GIVEN RECORDS >>
■ ■ ■ ■ ■

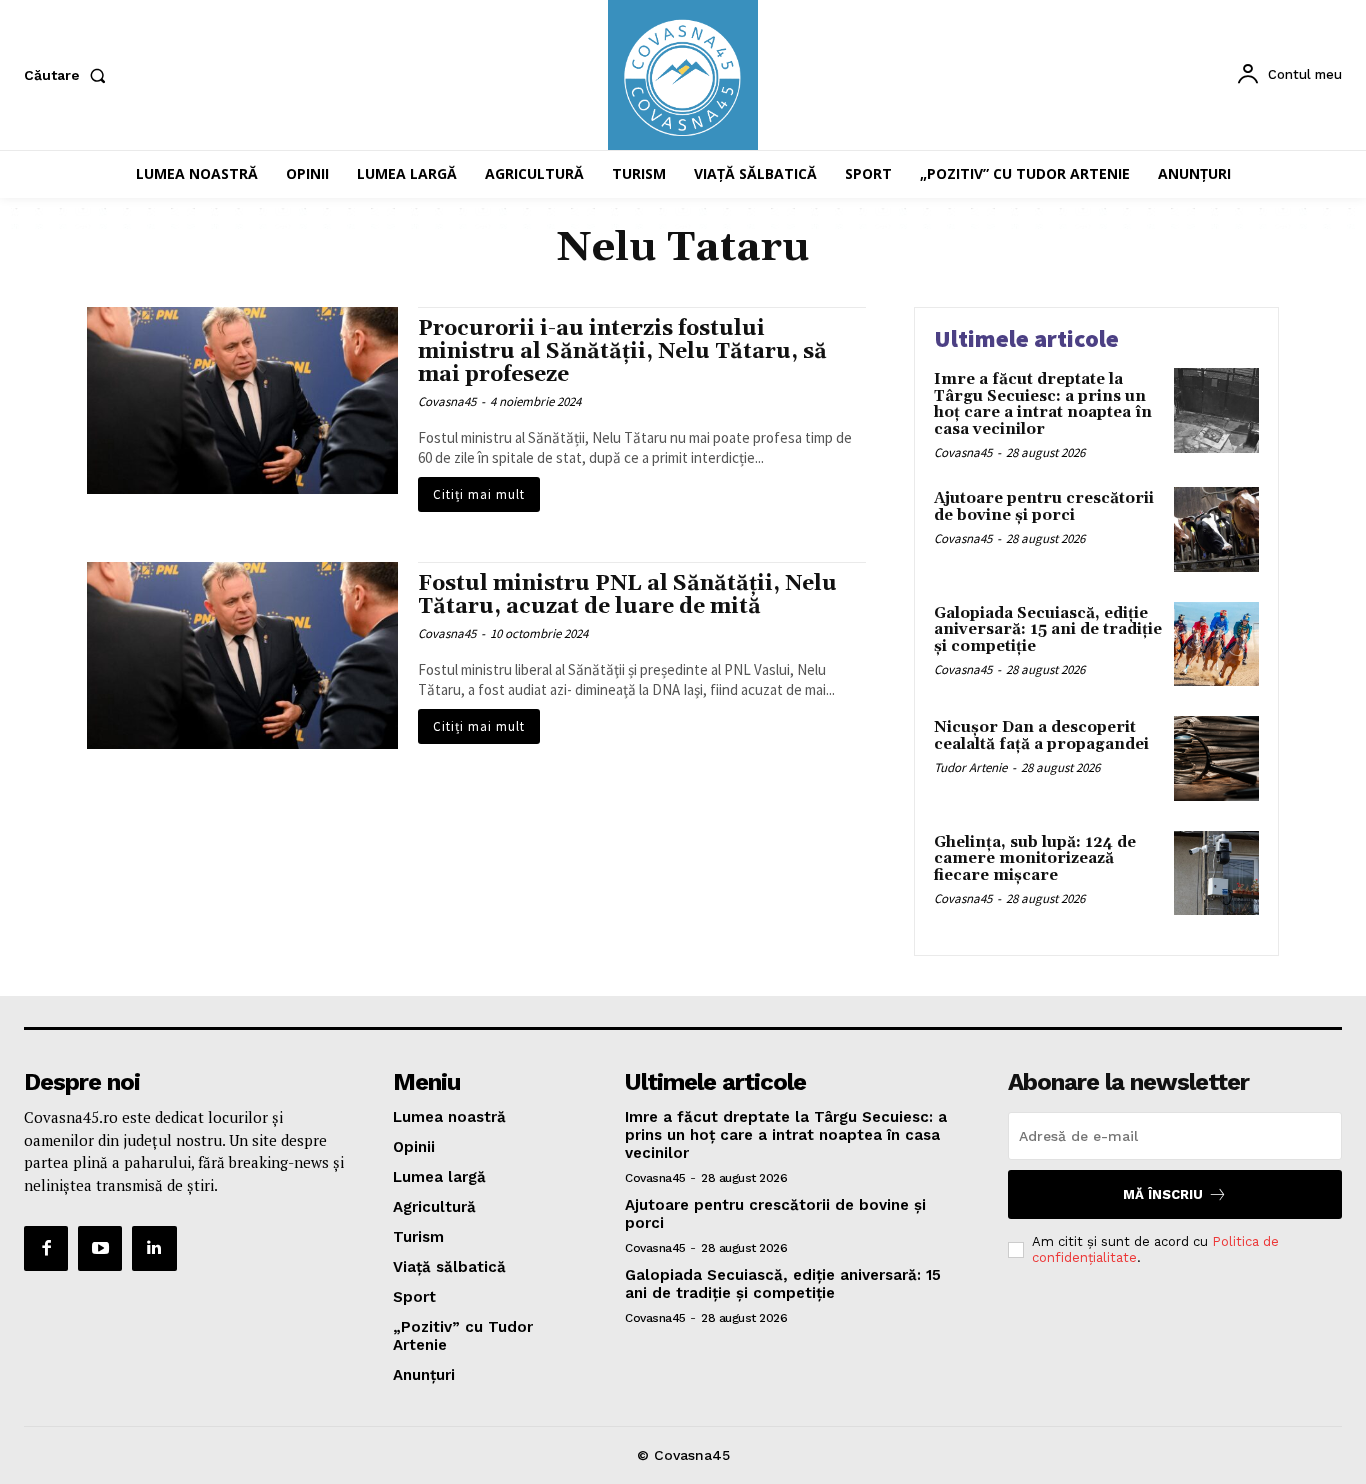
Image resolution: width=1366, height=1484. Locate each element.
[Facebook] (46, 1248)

■ ■ ■ ■ ■

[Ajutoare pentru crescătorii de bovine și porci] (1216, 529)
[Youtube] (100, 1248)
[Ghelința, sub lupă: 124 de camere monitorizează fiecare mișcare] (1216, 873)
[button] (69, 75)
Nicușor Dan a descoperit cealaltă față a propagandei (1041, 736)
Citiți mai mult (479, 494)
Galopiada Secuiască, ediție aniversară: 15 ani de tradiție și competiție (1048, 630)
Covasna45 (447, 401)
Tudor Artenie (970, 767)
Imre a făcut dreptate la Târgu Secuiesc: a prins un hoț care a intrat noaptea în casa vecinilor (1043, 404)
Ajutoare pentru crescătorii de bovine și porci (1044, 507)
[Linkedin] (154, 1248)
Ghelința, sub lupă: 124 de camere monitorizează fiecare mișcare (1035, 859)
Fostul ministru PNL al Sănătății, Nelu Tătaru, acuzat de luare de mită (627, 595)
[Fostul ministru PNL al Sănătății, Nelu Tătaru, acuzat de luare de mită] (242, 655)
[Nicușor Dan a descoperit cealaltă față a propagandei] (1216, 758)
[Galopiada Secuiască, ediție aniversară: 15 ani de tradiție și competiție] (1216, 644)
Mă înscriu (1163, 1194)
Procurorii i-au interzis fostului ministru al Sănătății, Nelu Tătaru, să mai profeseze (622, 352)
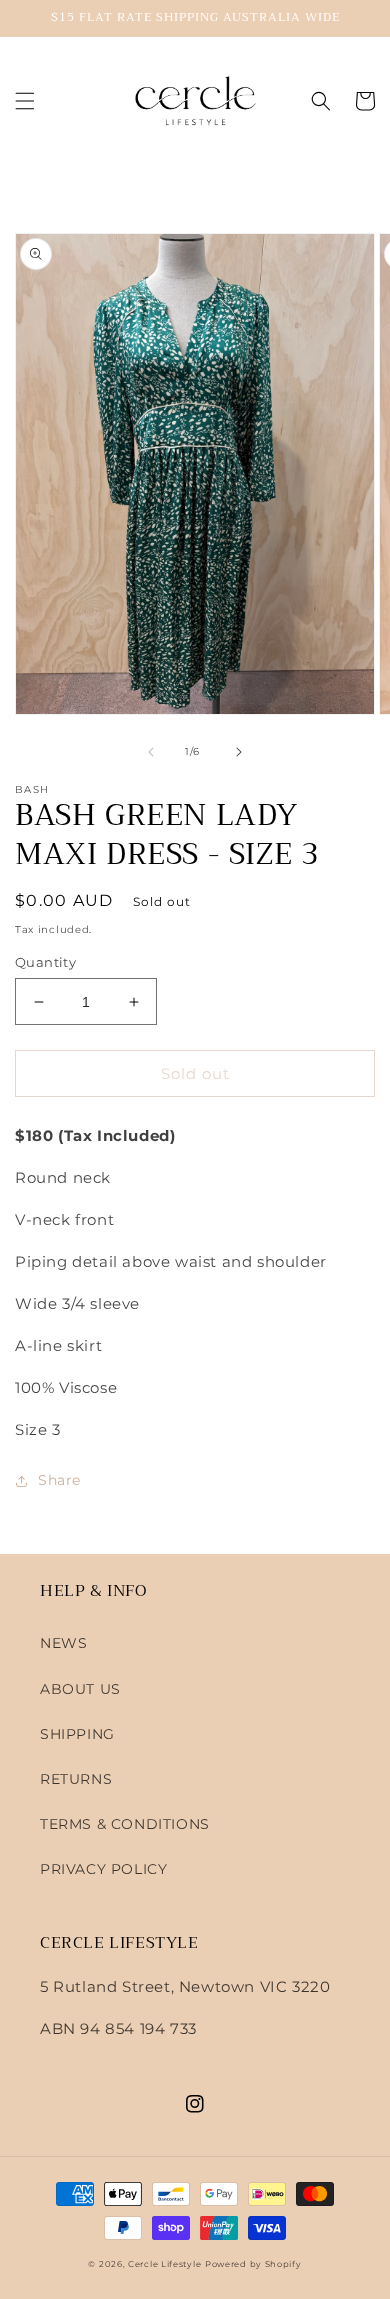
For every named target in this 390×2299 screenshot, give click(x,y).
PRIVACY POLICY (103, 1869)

■ ■ ■ ■ ■

WORK INSTRUCTION >>
Return each line of the listing that holds the string "Sănătății".

FINAL ANSWER >>
Fostul ministru PNL al Sănătății, Nelu Tătaru, acuzat de luare de mită (627, 595)
[Fostul ministru PNL al Sănătății, Nelu Tătaru, acuzat de luare de mită] (242, 655)
Procurorii i-au interzis fostului ministru al Sănătății, Nelu Tătaru, să mai profeseze (622, 352)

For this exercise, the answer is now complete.